Tabel IV.2. Umur Pengusaha Pertenunan Kota Pematangsiantar

No Umur Jumlah (orang) Persentase (%)

1 Kurang dari 25 Tahun 2 4.2

2 25-30 Tahun 4 8.3

3 31-36 Tahun 7 14.6

4 37-42 Tahun 8 16.7

5 43-48 Tahun 12 25.0

6 Lebih dari 48 Tahun 15 31.3

Jumlah 48 100.0


(52)

IV.1.2. 2 Karakteristik Responden Berdasarkan Status Perkawinan

Dilihat dari status perkawinan responden di Kota Pematangsiantar, mayoritas dengan status kawin (91,7%), sedangkan yang berstatus belum kawin (8,3%). Bila dikaitkan dengan keberadaan pengusaha pertenunan yang umumnya dengan status kawin, artinya sudah mempunyai tanggung jawab untuk mencukupi nafkah keluarganya. Pada pengusaha yang statusnya belum menikah, pemenuhan kebutuhan hidup dari usaha pertenunan hanya untuk diri sendiri, namun bagi yang telah menikah tentunya harus memenuhi kebutuhan keluarganya dari usaha pertenunan.

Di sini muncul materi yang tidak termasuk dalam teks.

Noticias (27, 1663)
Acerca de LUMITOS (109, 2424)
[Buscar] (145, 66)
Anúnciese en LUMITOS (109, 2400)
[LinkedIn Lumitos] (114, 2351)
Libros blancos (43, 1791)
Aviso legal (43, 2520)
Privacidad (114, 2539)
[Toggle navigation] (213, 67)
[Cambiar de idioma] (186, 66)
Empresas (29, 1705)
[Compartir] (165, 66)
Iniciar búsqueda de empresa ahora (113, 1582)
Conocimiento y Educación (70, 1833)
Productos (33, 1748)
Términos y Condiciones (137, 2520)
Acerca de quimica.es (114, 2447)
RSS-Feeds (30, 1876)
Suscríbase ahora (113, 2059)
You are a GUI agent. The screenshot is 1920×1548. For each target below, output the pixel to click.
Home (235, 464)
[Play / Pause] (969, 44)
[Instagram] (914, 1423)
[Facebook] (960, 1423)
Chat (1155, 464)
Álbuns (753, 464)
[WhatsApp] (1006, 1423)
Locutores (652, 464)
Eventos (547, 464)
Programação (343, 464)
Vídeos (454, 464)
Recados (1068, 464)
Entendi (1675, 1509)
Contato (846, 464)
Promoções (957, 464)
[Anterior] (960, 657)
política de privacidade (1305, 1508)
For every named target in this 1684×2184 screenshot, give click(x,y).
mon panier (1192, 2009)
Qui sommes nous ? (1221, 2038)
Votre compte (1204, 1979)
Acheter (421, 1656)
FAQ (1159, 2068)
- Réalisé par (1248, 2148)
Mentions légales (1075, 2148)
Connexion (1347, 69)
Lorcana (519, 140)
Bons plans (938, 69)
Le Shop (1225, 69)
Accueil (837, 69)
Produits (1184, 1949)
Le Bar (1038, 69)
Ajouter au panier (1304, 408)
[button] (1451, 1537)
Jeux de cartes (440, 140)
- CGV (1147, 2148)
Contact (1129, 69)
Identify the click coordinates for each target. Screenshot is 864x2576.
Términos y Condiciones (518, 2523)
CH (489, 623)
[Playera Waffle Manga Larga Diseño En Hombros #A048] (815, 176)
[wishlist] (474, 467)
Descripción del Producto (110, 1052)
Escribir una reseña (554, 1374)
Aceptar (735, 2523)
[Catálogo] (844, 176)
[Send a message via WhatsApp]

Tabel IV.3. Status Perkawinan Pengusaha Pertenunan Kota Pematangsiantar No Status Perkawinan Jumlah (orang) Persentase (%)

1 Belum Kawin 4 8.3

2 Kawin 44 91.7

Jumlah 48 100.0

Sumber: Hasil Penelitian, 2008 (Data Diolah)

IV.1.2. 3 Karakteristik Responden Berdasarkan Suku Bangsa

Mayoritas pengusaha industri pertenunan di Kota Pematangsiantar merupakan suku Batak Toba (66,7%), sedangkan yang paling sedikit adalah suku Mandailing (8,3%).

Suku Batak Toba yang mendominasi usaha pertenunan di Kota Pematangsiantar sesuai dengan studi Sumardjo (2002) tentang sejarah pertenunan (partonun) pada masa awal munculnya berbagai jenis ulos lebih tepat disebut sebagai seniman ulos karena menggabungkan antara tehnik pembuatan ulos dengan system religi masyarakat Batak Toba. Asumsi ini dibuat karena ulos masuk ke dalam konteks


(53)

artefak perlambangan akan sesuatu maksud/ tujuan yang tidak harus dibuat atas dasar hubungan empiris saja. Ulos berhubungan dengan ide/ gagasan yang terelaborasi dalam kehidupan religiusitas Orang Batak masa dahulu yang kompleks. Ulos bukan hanya benda lambang, tetapi ulos merupakan manifestasi kehidupan religi yang terlambangkan oleh si pembuat (partonun) pada masa ini. Itu sebabnya ragam hias pada ulos umum dipakai dalam lambang-lambang religi lama di berbagai etnis di Indonesia. Tidak dapat dipastikan kalau hal itu merupakan "peniruan" bentuk-bentuk yang empirik, yang kemudian digeneralisasi oleh para pengamat masa kini (seperti gambar manusia, binatang, tumbuhan selalu ada pada kain-kain tenunan tradisional).

Tabel IV.4. Suku Bangsa Pengusaha Pertenunan Kota Pematangsiantar No Suku Bangsa Jumlah (orang) Persentase (%)

1 Batak Toba 32 66.7

2 Simalungun 12 25.0

3 Mandailing 4 8.3

Jumlah 48 100.0

Sumber: Hasil Penelitian, 2008 (Data Diolah)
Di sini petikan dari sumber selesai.